I ended up writing about Ronald Silow and his ill-fated attempt to fight, single-handedly, the IAEA’s mutation plant breeding programs. He accused the IAEA of covering up false claims, particularly that the miracle wheat in India had been transformed into high-protein wheat, after having been subjected to the ionizing energy of a radioactive source. Even though Silow’s accusation turned out to be accurate, he had alienated so many of his colleagues that it was extremely difficult to associate oneself with him by the late 1960s. Sadly, his hostile and unprofessional behavior made it quite easy to quash any legitimate claims he might have had. But the IAEA scientists didn’t exactly behave well either, and they maneuvered very effectively to silence him.

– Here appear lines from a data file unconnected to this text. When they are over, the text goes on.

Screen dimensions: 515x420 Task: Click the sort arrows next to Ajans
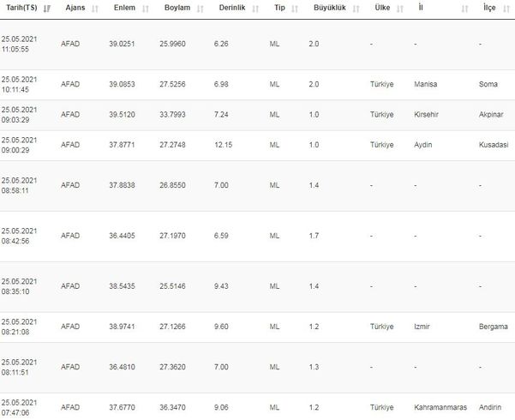[94, 9]
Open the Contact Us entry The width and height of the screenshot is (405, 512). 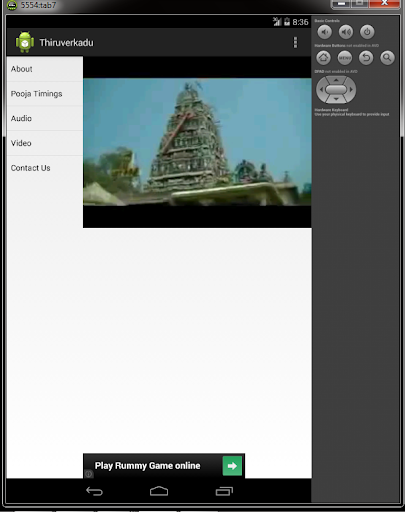(45, 168)
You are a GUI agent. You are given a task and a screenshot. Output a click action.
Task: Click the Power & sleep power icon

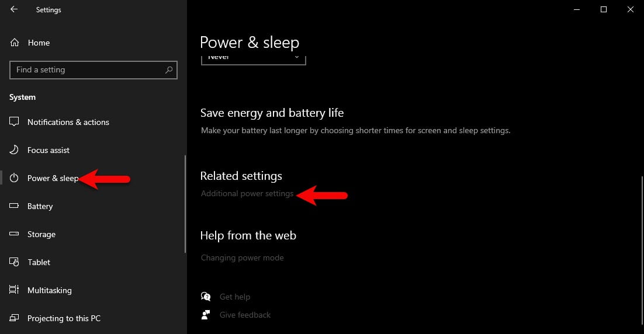click(x=14, y=178)
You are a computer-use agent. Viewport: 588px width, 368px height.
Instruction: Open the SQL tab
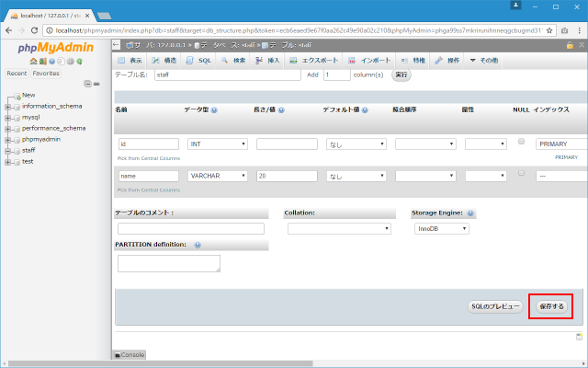click(x=198, y=60)
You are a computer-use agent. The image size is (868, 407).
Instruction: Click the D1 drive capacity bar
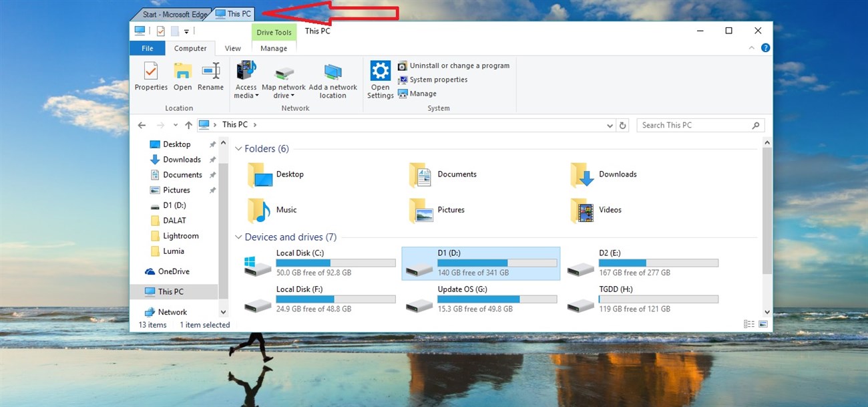click(497, 262)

Since writing that article, I’ve continued to research the topic and have visited the IAEA archives.  Hilariously, compared to the mountain of material at FAO on Silow, the memory of Ronald Silow at the IAEA during this critical period has been all but erased. He’s not mentioned in official histories, and any internal record of the disputes he had during his own short stint at IAEA were not available to me. That’s okay, there’s plenty of material elsewhere; at ICHSTM I’ll be speaking in more detail about what I’ve found.

There’s so much more to the story than Silow, however, and I have been developing it more fully since finishing Arming Mother Nature. The documents at the IAEA show a small group of mutation plant breeders attempting to create a viable, international community even when their work is sidelined at home. And I’ve taken the work further, exploring the creation of “nuclear” or “atomic” communities in Central America, South Asia, and the Middle East, including extensive efforts to create a viable nuclear community in Iran. It’s a fascinating yet troubling history, as we are only now beginning to fathom the connections between ostensibly peaceful pursuits and military ones, between international programs and national ambitions, and between rhetoric and reality.